Isotope Fractionation of Carbon and Oxgen in Pressurized CO2 as a Function of Temperature
My Session Status
Richard Socki and Tracey Jacksier
Air Liquide
The growth and evolving rolls of stable isotope techniques such as Continuous Flow-Isotope Ratio Mass Spectrometry (CF-IRMS) and Cavity Enhanced Spectroscopy (including cavity ring down spectroscopy, CRDS) techniques in areas including food authentication and environmental research have increased the need for isotopically reliable and stable working reference gas standards. Both CRDS and IRMS reference gases are typically stored in high pressure compressed gas cylinders while connected for use as working gases for direct comparison to unknown samples during stable isotope measurements. Some of these compressed gases may contain more than one physical phase at common storage temperatures depending on the pressure and temperature (i.e., gas, supercritical and liquid), such as carbon dioxide (CO2). During liquid-gas and gas-supercritical phase transitions, CO2 can undergo isotopic fractionation in both C and O. This phase transition can occur during routine cylinder handling, such as gas expansion or while subjecting the cylinder to cold temperatures without allowing the cylinders to come to thermal equilibrium prior to use.
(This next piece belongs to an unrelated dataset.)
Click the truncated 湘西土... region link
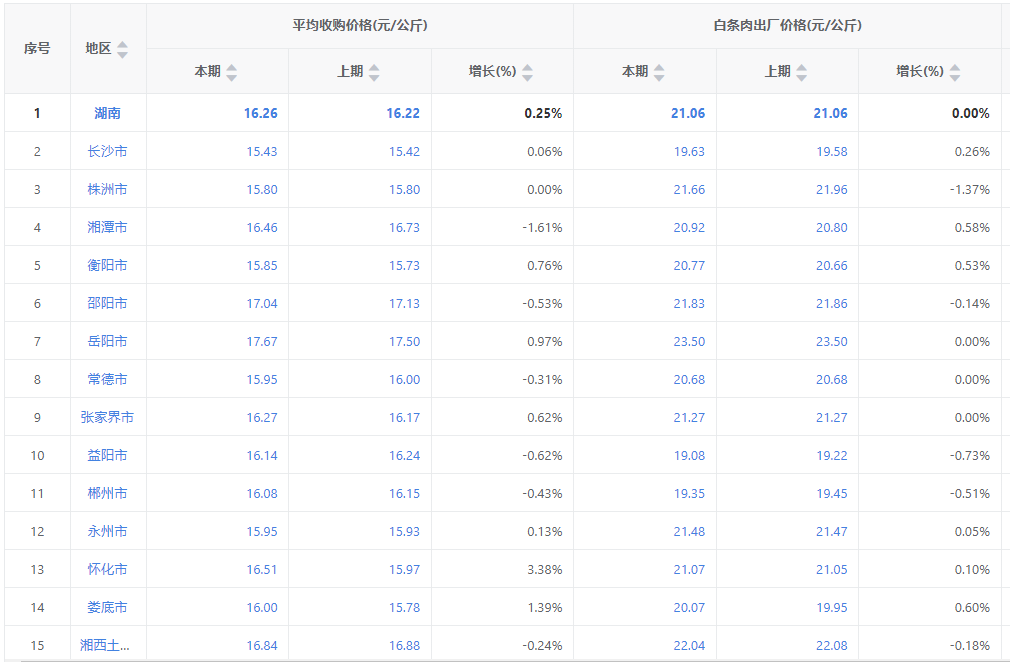The height and width of the screenshot is (662, 1010). click(x=106, y=645)
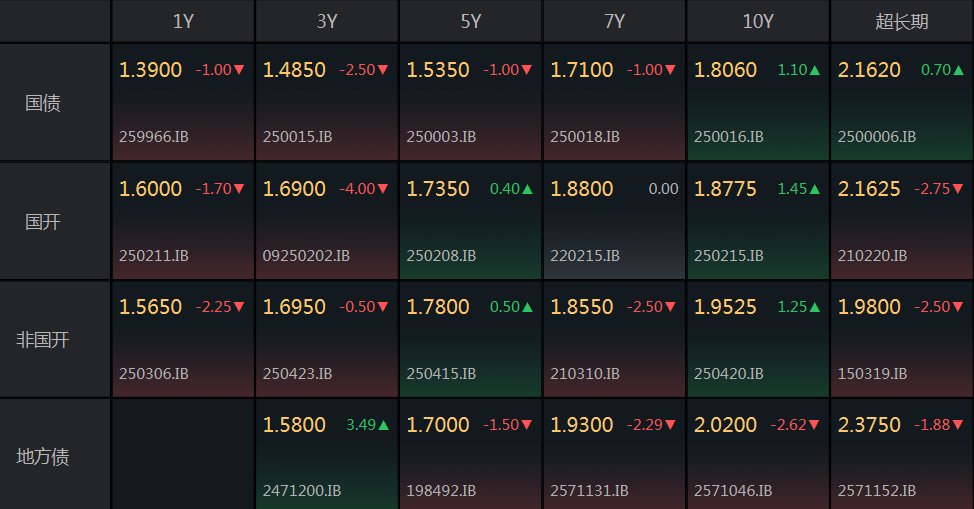This screenshot has height=509, width=974.
Task: Select the 非国开 row label
Action: [43, 339]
The objectives of this work were to determine if C- or O-isotope fractionation occurs when sampling CO2 gas from single, supercritical, or dual phase compressed gas cylinders stored at different temperatures. The range of temperatures was selected to represent conditions that may be experienced as CO2 cylinders stored outdoors were brought to indoor laboratories for use. These results provide a basis for recommending proper cylinder handling and storage procedures for CO2 reference gas for proper stable isotope lab use. Results from these experiments clearly indicate that certain precautions should be taken when dealing with dual phase, supercritical and single-phase compressed CO2 cylinders being used as IRMS working laboratory isotope reference gases.